Teaching advice: glBufferData or glMapBuffer

Started by
10 comments, last by cgrant 8 years, 10 months ago

Hi everybody, I am teaching an introductory class on OpenGL and to keep things simple the curriculum introduces geometry specification with client side arrays. Later in the course we touch on VAOs and VBOs filled with glBufferData.

I'm thinking of modernizing the material by (obviously) totally scrapping client side arrays and (not-so-obviously) also scrapping glBufferData in favor of glMapBuffer or glMapBufferRange.

It is a short class and I think conceptually the students can hang with any of these options, but I wonder... if it is better to teach glBufferData and let them figure out glMapBuffer for themselves or teach glMapBuffer and let them figure out glBufferData for themselves.

Thanks,
Nick

Advertisement

::glBufferData() is still modern and compatible with OpenGL ES 2.0, which would be useful to your students who want to develop on their mobile devices.
As an introductory-level course it should be fine enough to stick with ::glBufferData().


L. Spiro

I restore Nintendo 64 video-game OST’s into HD! https://www.youtube.com/channel/UCCtX_wedtZ5BoyQBXEhnVZw/playlists?view=1&sort=lad&flow=grid

Keep in mind that glBufferData and glMapBuffer[Range] don't do the same thing. glBufferData actually allocates the memory for the buffer, as well as setting the contents whereas glMapBuffer(Range) only sets the data (once the buffer memory has been allocated). glBufferData is good enough for introductory material but I would also just mention glMapBuffer[Range] for the curious students who may want to know more.

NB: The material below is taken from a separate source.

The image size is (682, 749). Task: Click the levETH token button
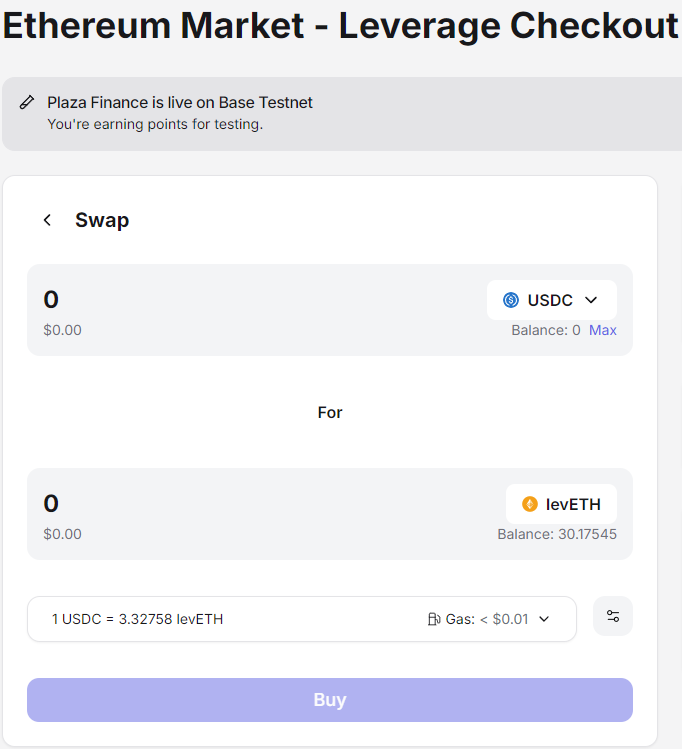561,504
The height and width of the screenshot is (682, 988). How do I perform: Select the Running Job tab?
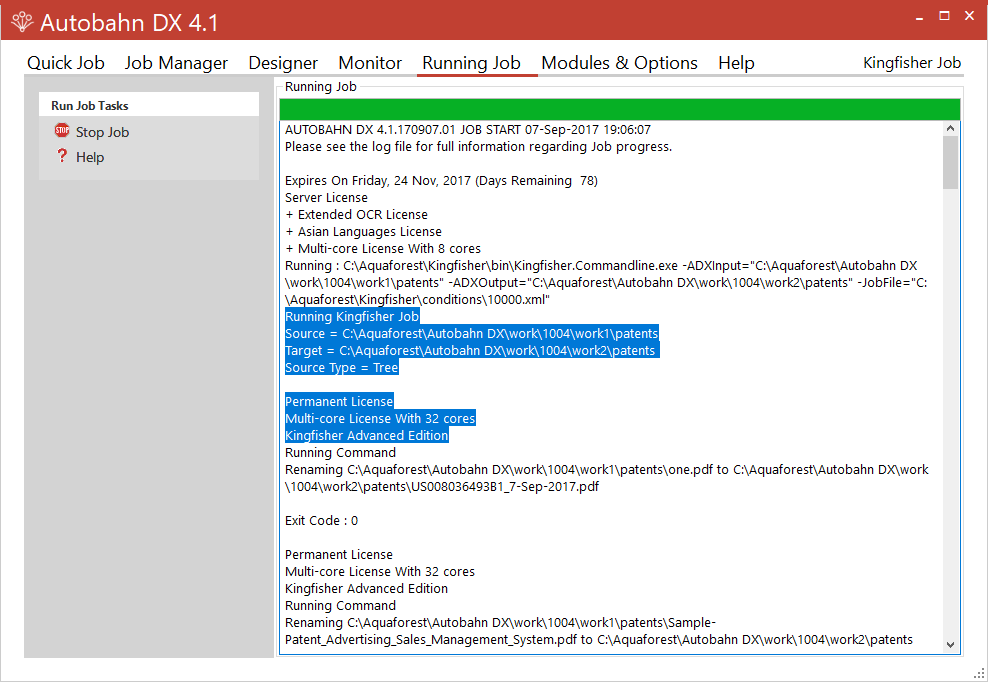point(471,63)
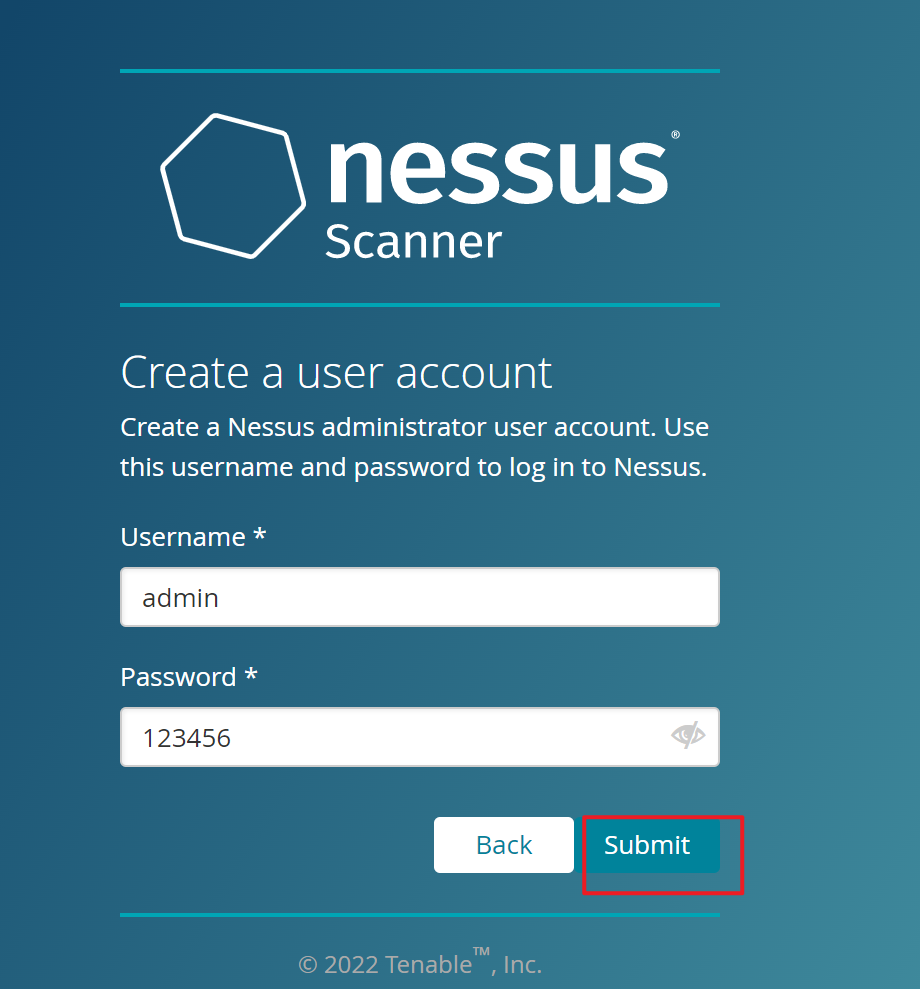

Ok, thanks a lot! I'll stick with glBufferData() as my buffer-filling function in the lecture.

P.S. For my own personal curiosity, is the "proper" way to fill ever-changing vertex data with glMapBuffer() still require a glBufferData(NULL) beforehand to orphan? Is all this rigamarole avoided by using glMapBufferRange() with the invalidate flag instead?

I doubt my students will get that detailed, but I would like to know the real-world usage patterns in addition to the dry API descriptions.

glBufferData is used to actually allocate the buffer(rather you fill it with null data is upto you.)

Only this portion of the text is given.